1.
Prognoses vergeleken
Vergeleken met de vorige prognose ligt de groei van de Brabantse bevolking hoger. Dit hangt vooral samen met hogere buitenlandse migratiesaldi en een wat sterkere natuurlijke aanwas. Kort na 2040 neemt het inwonertal iets af.
De woningvoorraad bereikt eveneens een grotere omvang. Hier speelt – onder invloed van de hogere bevolkingsgroei, de vergrijzing en de individualisering – vooral de sterke huishoudensgroei een rol.
Hogere bevolkingsgroei, vergeleken met de vorige prognose
Volgens de nieuwe provinciale bevolkings- en woningbehoefteprognose neemt het inwonertal van Noord-Brabant toe van 2.513.500 in 2017 tot een maximum van ruim 2.645.000 mensen aan het begin van de jaren ’40. Dit betekent dat de Brabantse bevolking de komende 25 jaar naar verwachting nog met ruim 130.000 personen zal groeien. Vergeleken met de vorige provinciale prognose uit 20141 ligt de bevolkingsgroei hoger, wordt ook een hoger ‘bevolkingsmaximum’ bereikt en ligt het omslagpunt van groei naar krimp iets later in de tijd (figuur 1.1). Anno 2050 telt onze provincie 60.000 inwoners meer dan in de prognose uit 2014 werd verwacht. De naar boven toe bijgestelde buitenlandse migratiesaldi vormen hiervoor de belangrijkste verklaring (70%). Een hogere natuurlijke aanwas – iets hogere geboorteaantallen en iets minder sterfte – draagt voor 30% bij aan dit verschil tussen beide prognoses.
Bevolkingsomvang
Noord-Brabant, 1980-2050
- 1. <em>De bevolkings- en woningbehoefteprognose Noord-Brabant - actualisering 2014.</em> Gedeputeerde Staten van Noord-Brabant, oktober 2014.
Meer woningen nodig
De woningvoorraad2 bereikt eveneens een hoger maximum vergeleken met de vorige prognose (figuur 1.2). De hogere bevolkingsgroei speelt hierbij uiteraard een rol.

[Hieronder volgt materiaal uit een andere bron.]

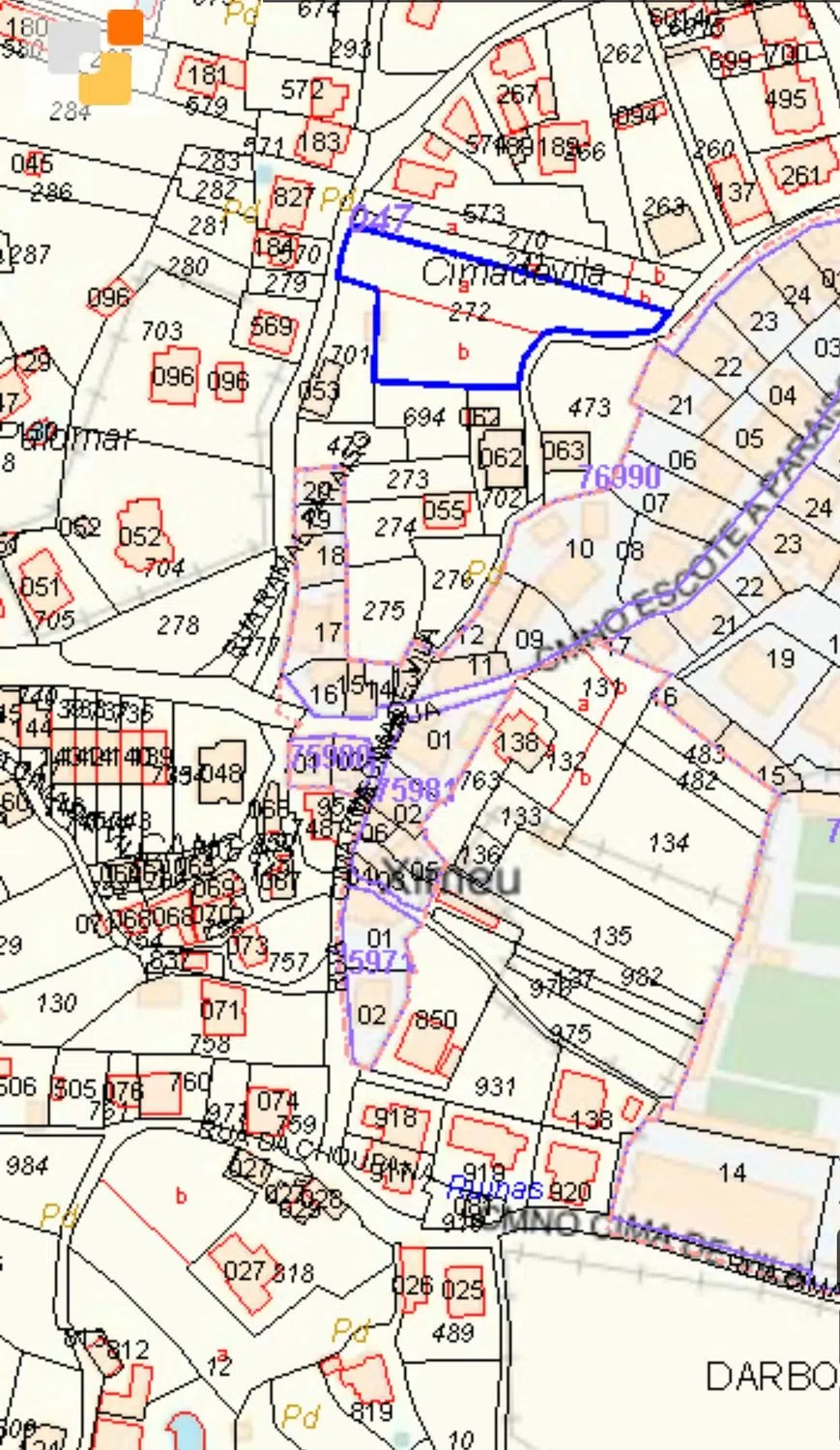Select the building labeled 138 near 132
The image size is (840, 1450).
pos(517,741)
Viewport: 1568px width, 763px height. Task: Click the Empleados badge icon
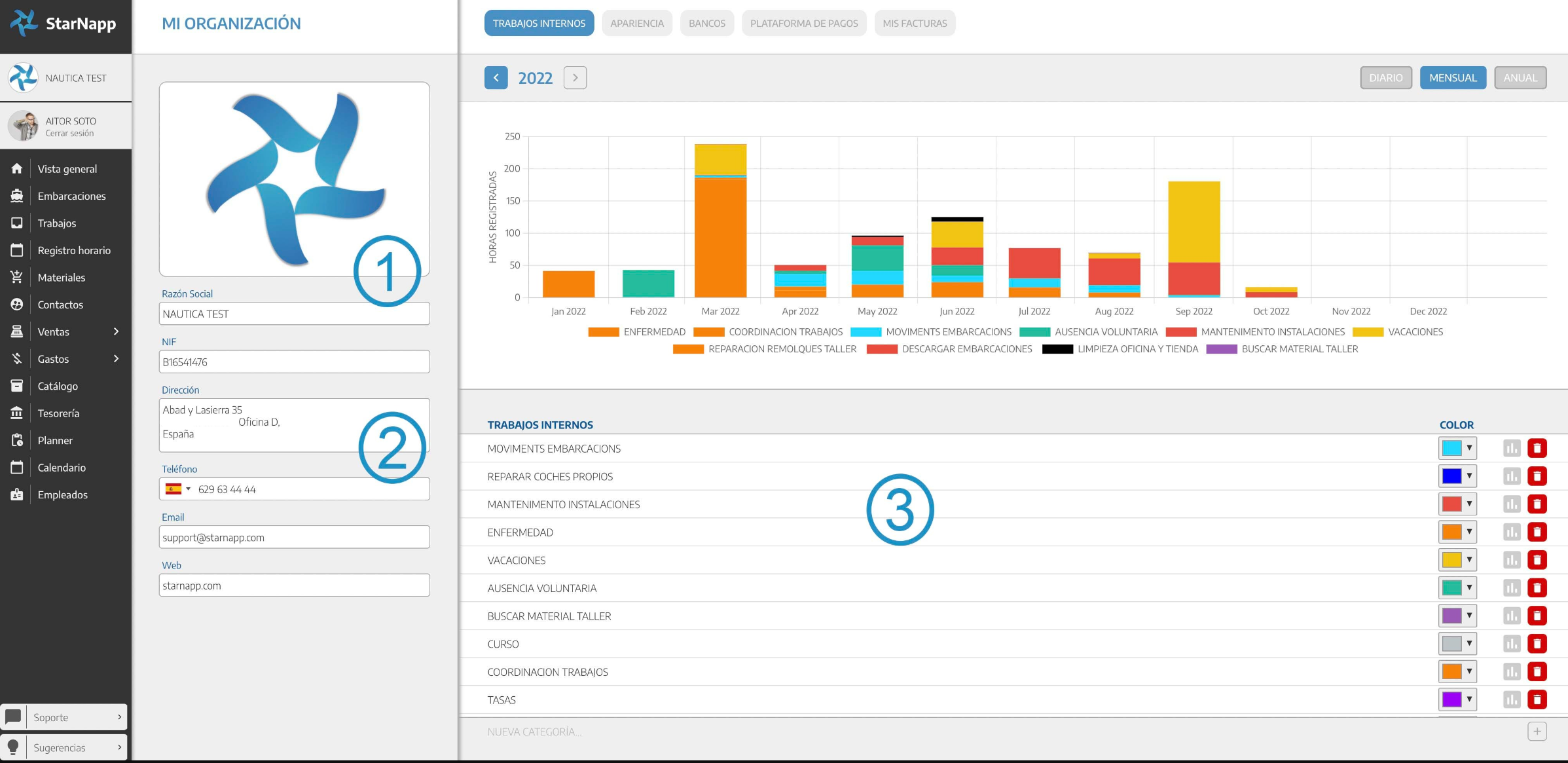tap(17, 494)
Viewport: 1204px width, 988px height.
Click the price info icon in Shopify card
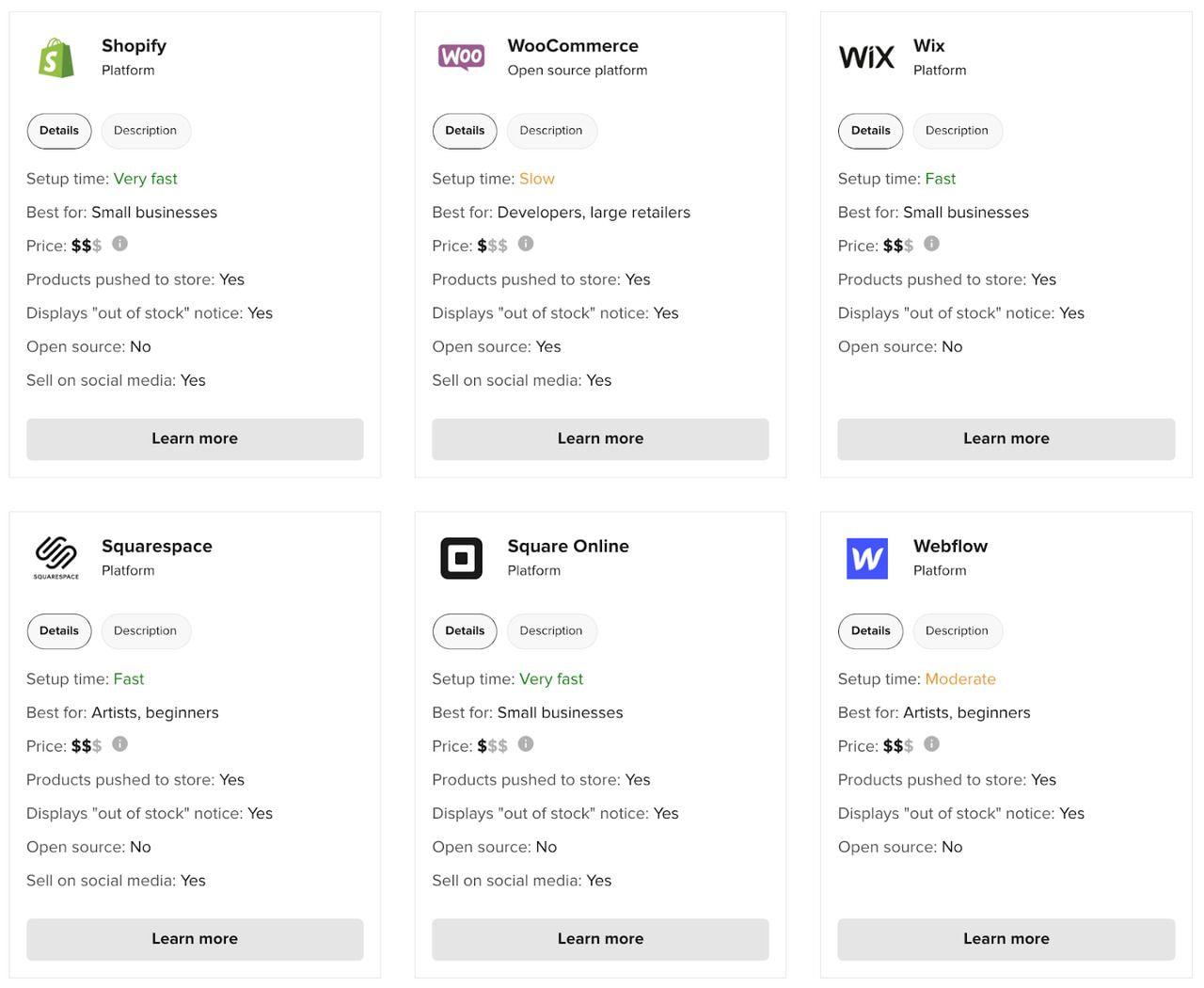(x=120, y=244)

Samen met de vergrijzing en de individualisering leidt dit tot een sterke groei van het aantal huishoudens (en dus woningen). Verwacht wordt dat er in Brabant anno 2050 iets meer dan 1.260.000 woningen nodig zijn om in de woningbehoefte te kunnen voorzien, ruim 20.000 woningen meer dan de ramingen uit 20143. Dat betekent een toename van een kleine 160.000 woningen ten opzichte van de 1.104.000 die er aan het begin van 2017 in onze provincie staan. De woningvoorraad blijft tot aan het einde van de prognoseperiode groeien, al vlakt de groei in de loop van de prognoseperiode wel sterk af. Al met al wacht Brabant de komende tijd nog een flinke woningbouwopgave, met een accent op de eerstkomende jaren. Tot 2030 zal de woningvoorraad nog met ruim 120.000 woningen moeten toenemen, gemiddeld genomen bijna 10.000 woningen (netto4) per jaar. Dit om de verwachte groei van het aantal huishoudens op te kunnen vangen en bestaande woningtekorten terug te dringen.
Woningvoorraad
Noord-Brabant, 1980-2050
- 2. Bij de actualisering van de bevolkings- en woningbehoefteprognose is gebruik gemaakt van de (feitelijke) woningvoorraadgegevens, die op basis van de BAG (de 'basisregistratie adressen en gebouwen') door het Centraal Bureau voor de Statistiek (CBS) worden gepubliceerd. Omwille van de vergelijkbaarheid in de tijd en ook met de uitkomsten van de prognose uit 2014 zijn de woningvoorraadgegevens van voor 2016 consistent gesteld aan de ‘BAG-systematiek’. Zie voor verdere toelichting hoofdstuk 9 ‘Ontwikkeling van de Brabantse woningvoorraad’.
- 3. Uitgegaan is van het Scenario ‘hoog’. De uitkomsten van de prognose uit 2014 laten zich hiermee het beste vergelijken. In het Scenario ‘hoog’ is in de berekeningen verondersteld dat het woningtekort – 23.000, oftewel 2,1% – (Brabant-breed) in 2030 is weggewerkt. In het Scenario ‘laag’ is het woningtekort constant verondersteld. Zie voor verdere toelichting hoofdstuk 9 ‘Ontwikkeling van de Brabantse woningvoorraad’.
- 4. Omdat er ook woningen aan de voorraad worden onttrokken (vooral door sloop) zullen er meer woningen moeten worden gebouwd of anderszins aan de voorraad moeten worden toegevoegd (bijvoorbeeld door woningen te realiseren in leegstaand of leeg komend vastgoed) om in de woningbehoefte te kunnen voorzien.